Stored dataset items
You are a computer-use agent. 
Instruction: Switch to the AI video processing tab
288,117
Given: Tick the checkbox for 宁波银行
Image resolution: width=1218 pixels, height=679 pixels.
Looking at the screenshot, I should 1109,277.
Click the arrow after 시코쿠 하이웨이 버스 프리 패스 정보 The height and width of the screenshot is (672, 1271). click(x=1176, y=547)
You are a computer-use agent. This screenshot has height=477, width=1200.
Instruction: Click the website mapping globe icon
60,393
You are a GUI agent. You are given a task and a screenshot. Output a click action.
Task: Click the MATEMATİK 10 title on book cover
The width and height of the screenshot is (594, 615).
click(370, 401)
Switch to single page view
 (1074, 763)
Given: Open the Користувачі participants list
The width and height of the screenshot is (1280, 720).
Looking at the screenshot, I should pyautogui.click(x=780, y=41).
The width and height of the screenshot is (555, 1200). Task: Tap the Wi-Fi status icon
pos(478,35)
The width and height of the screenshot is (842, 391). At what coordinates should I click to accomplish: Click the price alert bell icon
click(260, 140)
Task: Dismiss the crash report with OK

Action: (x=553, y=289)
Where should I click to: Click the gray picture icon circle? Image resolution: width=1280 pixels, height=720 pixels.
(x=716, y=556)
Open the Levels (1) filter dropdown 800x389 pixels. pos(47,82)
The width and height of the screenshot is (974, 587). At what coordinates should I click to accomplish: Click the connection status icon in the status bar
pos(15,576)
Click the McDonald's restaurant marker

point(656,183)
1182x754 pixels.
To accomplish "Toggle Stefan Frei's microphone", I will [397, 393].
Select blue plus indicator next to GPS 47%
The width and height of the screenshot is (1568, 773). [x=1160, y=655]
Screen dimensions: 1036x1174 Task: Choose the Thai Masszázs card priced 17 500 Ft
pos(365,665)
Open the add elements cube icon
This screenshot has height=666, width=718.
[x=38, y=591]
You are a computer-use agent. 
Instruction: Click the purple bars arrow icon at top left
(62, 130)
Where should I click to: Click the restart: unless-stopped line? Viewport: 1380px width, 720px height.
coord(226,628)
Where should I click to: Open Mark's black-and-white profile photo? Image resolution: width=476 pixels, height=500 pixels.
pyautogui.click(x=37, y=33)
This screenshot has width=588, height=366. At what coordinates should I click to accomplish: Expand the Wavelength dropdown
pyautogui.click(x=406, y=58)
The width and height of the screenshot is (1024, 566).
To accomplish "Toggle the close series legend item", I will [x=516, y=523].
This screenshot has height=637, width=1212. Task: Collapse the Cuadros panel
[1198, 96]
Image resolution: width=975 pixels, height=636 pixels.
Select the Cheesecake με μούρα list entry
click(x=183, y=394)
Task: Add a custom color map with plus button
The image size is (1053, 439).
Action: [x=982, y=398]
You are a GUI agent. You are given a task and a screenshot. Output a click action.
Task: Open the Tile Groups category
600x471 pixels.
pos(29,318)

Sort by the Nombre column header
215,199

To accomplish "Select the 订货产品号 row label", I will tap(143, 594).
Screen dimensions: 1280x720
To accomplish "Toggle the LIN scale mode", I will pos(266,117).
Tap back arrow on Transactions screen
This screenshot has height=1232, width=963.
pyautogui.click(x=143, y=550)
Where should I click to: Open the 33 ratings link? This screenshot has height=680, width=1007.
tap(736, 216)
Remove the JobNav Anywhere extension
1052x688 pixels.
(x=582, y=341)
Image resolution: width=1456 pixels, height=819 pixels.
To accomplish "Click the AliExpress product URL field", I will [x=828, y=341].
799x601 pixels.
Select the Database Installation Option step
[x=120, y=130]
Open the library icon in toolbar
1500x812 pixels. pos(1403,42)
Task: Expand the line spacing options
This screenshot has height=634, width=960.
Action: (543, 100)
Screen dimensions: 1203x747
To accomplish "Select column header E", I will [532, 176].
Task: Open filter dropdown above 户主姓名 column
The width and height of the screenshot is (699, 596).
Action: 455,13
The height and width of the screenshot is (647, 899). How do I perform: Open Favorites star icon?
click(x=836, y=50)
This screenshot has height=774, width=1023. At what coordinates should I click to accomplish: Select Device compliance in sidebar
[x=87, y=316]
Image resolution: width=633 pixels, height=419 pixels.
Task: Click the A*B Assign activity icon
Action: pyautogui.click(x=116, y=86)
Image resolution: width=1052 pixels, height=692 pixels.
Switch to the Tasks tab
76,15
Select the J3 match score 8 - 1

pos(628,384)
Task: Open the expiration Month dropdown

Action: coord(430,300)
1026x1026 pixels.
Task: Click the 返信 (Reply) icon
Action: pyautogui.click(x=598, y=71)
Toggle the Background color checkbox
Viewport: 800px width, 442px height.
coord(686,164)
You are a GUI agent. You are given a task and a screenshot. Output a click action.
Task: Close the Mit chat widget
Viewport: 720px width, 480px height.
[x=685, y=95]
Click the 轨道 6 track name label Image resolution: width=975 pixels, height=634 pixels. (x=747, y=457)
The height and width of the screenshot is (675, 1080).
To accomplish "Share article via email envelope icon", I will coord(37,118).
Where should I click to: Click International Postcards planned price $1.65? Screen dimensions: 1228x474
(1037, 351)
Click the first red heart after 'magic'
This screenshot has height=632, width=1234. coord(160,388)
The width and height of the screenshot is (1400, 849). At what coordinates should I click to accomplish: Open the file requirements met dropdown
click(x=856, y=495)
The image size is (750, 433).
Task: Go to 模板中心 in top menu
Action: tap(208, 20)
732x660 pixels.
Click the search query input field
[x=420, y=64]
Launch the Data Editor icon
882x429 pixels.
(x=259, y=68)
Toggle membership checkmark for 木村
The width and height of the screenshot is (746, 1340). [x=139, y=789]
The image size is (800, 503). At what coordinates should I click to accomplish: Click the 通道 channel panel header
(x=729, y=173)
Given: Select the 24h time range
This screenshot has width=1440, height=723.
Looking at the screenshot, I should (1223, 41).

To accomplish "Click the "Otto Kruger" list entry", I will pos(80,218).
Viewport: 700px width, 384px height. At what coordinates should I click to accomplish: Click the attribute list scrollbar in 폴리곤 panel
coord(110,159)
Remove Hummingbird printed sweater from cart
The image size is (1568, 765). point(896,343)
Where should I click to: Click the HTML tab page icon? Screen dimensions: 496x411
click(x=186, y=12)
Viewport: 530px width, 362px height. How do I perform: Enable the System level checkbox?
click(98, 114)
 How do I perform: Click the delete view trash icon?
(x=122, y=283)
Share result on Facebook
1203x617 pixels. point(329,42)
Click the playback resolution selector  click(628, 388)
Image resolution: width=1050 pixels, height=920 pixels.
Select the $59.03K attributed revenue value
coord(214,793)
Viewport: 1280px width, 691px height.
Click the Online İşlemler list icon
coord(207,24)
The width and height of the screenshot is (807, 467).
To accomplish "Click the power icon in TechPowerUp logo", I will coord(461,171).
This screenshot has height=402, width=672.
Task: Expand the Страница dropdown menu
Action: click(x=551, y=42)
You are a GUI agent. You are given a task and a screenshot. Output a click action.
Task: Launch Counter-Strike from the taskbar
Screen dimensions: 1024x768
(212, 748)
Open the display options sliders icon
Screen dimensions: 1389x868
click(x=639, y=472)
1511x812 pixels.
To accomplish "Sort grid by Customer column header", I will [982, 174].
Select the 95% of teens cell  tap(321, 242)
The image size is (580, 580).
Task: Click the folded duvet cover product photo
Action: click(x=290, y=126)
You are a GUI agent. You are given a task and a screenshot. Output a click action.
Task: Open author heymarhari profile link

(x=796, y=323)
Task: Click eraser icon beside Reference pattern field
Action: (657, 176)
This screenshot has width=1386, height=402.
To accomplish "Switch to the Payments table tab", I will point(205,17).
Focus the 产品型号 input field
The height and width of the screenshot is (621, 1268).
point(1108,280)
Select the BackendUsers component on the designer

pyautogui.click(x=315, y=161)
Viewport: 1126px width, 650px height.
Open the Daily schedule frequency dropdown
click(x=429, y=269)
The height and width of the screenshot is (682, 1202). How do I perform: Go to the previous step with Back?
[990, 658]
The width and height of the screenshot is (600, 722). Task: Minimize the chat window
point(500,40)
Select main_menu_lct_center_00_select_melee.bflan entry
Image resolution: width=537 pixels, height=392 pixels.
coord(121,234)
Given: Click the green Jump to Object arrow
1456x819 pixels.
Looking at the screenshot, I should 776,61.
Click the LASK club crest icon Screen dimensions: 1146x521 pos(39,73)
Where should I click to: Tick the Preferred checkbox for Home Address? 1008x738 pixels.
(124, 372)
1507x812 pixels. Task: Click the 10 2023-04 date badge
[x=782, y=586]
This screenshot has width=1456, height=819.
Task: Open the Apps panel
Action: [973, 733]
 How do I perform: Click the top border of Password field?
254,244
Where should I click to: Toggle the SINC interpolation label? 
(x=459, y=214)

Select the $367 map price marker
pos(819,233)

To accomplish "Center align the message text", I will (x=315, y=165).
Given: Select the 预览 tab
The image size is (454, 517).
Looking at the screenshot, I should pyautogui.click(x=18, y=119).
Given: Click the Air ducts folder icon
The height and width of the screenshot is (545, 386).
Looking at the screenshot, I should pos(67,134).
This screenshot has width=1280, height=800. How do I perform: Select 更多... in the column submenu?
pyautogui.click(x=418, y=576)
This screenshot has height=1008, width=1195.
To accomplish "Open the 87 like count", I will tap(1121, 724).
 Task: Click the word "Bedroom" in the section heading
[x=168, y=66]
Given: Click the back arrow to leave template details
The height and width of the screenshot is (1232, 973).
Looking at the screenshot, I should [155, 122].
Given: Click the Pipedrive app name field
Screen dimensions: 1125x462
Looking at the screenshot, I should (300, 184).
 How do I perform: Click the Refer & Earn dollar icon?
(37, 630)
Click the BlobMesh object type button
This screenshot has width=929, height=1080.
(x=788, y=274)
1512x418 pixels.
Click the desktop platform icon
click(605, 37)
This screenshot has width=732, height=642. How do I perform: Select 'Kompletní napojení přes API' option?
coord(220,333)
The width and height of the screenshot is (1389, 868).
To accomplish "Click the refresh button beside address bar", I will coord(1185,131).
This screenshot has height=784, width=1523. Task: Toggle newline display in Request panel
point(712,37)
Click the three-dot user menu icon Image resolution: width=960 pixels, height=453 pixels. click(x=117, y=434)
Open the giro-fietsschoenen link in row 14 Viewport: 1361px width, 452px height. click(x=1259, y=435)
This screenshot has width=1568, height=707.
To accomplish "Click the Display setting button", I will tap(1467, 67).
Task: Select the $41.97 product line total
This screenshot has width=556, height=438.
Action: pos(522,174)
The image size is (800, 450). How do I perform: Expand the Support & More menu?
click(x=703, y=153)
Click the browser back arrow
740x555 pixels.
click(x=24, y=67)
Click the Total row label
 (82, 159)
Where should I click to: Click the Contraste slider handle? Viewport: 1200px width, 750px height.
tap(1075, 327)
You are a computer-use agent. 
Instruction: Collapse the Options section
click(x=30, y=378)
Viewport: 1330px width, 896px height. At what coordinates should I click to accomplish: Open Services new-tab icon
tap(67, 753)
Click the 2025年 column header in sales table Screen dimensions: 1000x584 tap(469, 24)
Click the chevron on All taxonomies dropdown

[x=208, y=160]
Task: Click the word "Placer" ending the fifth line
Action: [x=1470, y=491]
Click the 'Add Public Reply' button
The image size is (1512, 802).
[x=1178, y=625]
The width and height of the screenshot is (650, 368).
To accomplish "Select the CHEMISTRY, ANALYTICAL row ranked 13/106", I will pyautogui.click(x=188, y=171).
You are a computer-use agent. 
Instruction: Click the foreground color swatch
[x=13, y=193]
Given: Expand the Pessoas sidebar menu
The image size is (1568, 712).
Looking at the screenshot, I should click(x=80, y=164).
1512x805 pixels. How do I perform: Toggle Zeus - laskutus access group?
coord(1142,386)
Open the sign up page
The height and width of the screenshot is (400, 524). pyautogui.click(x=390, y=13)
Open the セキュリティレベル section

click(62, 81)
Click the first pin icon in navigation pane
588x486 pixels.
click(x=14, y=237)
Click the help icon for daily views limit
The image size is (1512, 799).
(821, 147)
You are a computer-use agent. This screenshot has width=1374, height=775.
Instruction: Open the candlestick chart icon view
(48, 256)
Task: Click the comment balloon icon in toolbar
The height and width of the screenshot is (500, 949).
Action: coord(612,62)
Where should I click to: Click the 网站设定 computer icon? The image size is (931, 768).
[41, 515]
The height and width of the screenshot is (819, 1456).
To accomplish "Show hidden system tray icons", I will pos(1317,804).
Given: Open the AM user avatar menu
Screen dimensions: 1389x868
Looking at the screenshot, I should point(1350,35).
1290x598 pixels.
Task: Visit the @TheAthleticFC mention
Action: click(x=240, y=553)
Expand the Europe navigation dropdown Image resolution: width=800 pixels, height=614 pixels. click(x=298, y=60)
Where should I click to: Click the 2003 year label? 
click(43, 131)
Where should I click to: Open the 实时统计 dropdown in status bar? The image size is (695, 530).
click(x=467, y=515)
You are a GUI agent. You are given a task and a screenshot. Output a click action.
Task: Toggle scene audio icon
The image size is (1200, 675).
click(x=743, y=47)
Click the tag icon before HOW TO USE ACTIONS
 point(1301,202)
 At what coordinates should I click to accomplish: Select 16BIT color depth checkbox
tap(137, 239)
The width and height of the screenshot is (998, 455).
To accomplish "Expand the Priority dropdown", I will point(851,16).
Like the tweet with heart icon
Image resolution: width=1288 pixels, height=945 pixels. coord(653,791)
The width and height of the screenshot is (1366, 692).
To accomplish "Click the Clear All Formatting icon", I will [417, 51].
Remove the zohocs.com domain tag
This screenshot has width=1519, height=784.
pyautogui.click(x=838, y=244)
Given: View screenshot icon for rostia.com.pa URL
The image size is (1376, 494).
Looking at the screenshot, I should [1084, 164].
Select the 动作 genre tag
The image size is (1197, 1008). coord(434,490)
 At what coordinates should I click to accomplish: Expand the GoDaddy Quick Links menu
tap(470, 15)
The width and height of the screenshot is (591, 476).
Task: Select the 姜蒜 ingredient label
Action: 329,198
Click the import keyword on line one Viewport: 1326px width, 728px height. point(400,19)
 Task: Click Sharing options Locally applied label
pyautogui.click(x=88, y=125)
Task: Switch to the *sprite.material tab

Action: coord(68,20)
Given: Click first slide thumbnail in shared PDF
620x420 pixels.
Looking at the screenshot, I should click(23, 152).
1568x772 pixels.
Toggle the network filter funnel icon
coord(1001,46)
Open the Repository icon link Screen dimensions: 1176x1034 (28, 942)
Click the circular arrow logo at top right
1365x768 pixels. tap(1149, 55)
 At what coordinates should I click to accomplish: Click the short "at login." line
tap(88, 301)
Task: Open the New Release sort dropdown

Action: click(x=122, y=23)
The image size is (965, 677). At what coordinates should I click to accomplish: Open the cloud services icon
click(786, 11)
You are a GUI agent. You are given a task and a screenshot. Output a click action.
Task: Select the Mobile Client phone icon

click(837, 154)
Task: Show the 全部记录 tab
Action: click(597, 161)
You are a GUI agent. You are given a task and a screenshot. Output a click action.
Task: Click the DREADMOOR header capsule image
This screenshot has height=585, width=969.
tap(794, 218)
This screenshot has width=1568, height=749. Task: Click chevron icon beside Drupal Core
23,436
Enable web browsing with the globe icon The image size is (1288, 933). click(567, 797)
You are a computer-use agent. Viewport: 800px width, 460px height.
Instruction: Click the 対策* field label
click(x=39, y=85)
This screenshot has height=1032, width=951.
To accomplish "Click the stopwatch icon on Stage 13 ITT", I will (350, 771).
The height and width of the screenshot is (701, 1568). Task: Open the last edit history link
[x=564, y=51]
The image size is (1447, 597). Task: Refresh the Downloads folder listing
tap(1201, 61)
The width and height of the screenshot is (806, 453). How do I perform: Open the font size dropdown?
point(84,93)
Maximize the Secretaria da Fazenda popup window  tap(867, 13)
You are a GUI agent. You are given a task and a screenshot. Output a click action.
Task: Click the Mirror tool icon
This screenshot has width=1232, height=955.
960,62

* TASK TO COMPLETE
Starting with the first line above and ending with the line that holds "Open the Levels", restate each line word for word and add nothing else.

* OUTPUT OF THE TASK
You are a computer-use agent. 
Instruction: Switch to the AI video processing tab
288,117
Given: Tick the checkbox for 宁波银行
Image resolution: width=1218 pixels, height=679 pixels.
Looking at the screenshot, I should 1109,277.
Click the arrow after 시코쿠 하이웨이 버스 프리 패스 정보 The height and width of the screenshot is (672, 1271). click(x=1176, y=547)
You are a computer-use agent. This screenshot has height=477, width=1200.
Instruction: Click the website mapping globe icon
60,393
You are a GUI agent. You are given a task and a screenshot. Output a click action.
Task: Click the MATEMATİK 10 title on book cover
The width and height of the screenshot is (594, 615).
click(370, 401)
Switch to single page view
 (1074, 763)
Given: Open the Користувачі participants list
The width and height of the screenshot is (1280, 720).
Looking at the screenshot, I should pyautogui.click(x=780, y=41).
The width and height of the screenshot is (555, 1200). Task: Tap the Wi-Fi status icon
pos(478,35)
The width and height of the screenshot is (842, 391). At what coordinates should I click to accomplish: Click the price alert bell icon
click(260, 140)
Task: Dismiss the crash report with OK

Action: (x=553, y=289)
Where should I click to: Click the gray picture icon circle? Image resolution: width=1280 pixels, height=720 pixels.
(x=716, y=556)
Open the Levels (1) filter dropdown 800x389 pixels. pos(47,82)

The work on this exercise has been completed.